Source document ::
[START]

According to leading defence analyst Sreedhar, some prominent sub-national movements aided and abetted by narcotics smugglers are militancy in Jammu and Kashmir and Punjab, the Afghan civil war, the ethnic unrest in Sri Lanka, the United Liberation Front of Asom and Bodo movements, the Mohajir Qaumi Movement in Pakistan and the Moro Islamic Liberation Front in the Philippines.
The Institute of Defence Studies and Analyses's scientist's recent study points out that with Jammu and Kashmir sharing a long border with Pakistan, it has been one of the traditional routes for smuggling narcotics produced in South West Asia to Europe and the United States.
While the J and K militants get their weapons from various sources, a substantial portion of the money for these comes from narcotics smugglers.
The analyst says that the disturbed conditions provide an ideal cover
for increasing narcotics smuggling besides enabling the culprits to legitimise much of their ill-begotten money.
As for the Afghan civil war, the study notes that the richest and strongest faction, the Taliban is a typical example of what drug money can do. International media regularly reports about the increase in narcotics crops in the Taliban-controlled area.
The study says that large consignments of refined narcotics are
being routed through the Central Asian republics. In May last, one of the Afghan factions reportedly tried to get a high premium for the 700 kg of heroin it had acquired.

[END]

Data section ::

[START]

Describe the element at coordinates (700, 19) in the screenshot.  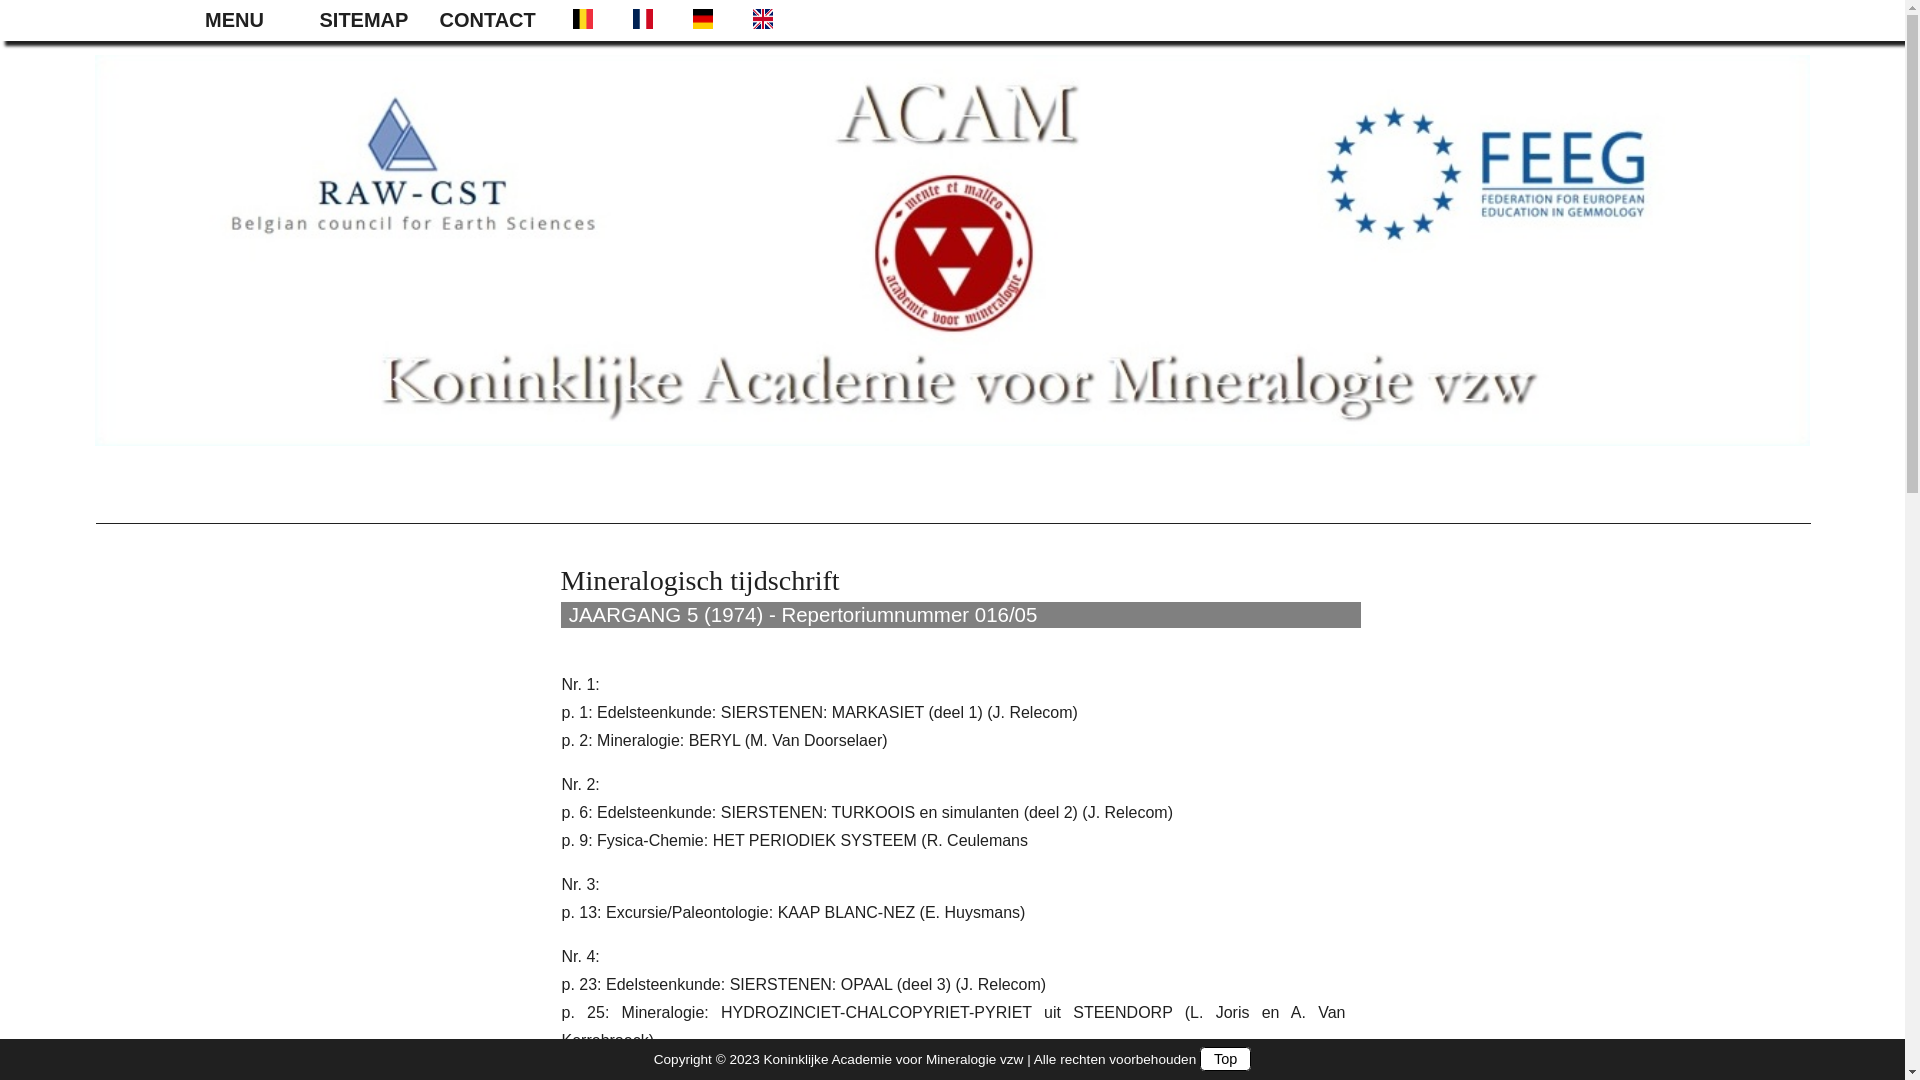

[END]

Required work ::
**1.** Answer these from the article on drug money and insurgency:
(a) Which institute does Sreedhar's study come from?
(b) Which Afghan faction does the study call a typical example of what drug money can do?
(c) How much heroin did one Afghan faction reportedly try to sell at a high premium?
**2.** From the article on drug money and insurgency, list every movement that Sreedhar names as aided and abetted by narcotics smugglers.
**3.** Please write the next few sentences of the article on drug money and insurgency, starting after its last sentence.

Outputs by task ::
**1.**
(a) The Institute of Defence Studies and Analyses.
(b) The Taliban.
(c) 700 kg.

**2.**
- Militancy in Jammu and Kashmir and Punjab
- The Afghan civil war
- The ethnic unrest in Sri Lanka
- The United Liberation Front of Asom movement
- The Bodo movement
- The Mohajir Qaumi Movement in Pakistan
- The Moro Islamic Liberation Front in the Philippines

**3.**
Quoting Afghan watchers, the study also says that the Afghan civil war will end as soon as the various narcotics smuggling routes are well policed.
Referring to the ethnic unrest in Sri Lanka, the study notes that the Tamil militants do not lack resources. They have no problem in acquiring arms and ammunition and any political solution to the problem is not acceptable to the Tamil leadership.
Experts also say that the South-East Asian and Western European drug cartels do not allow the Tamils to find an amicable solution to the problem in order to make Sri Lanka a transit point for narcotics smuggling to Europe.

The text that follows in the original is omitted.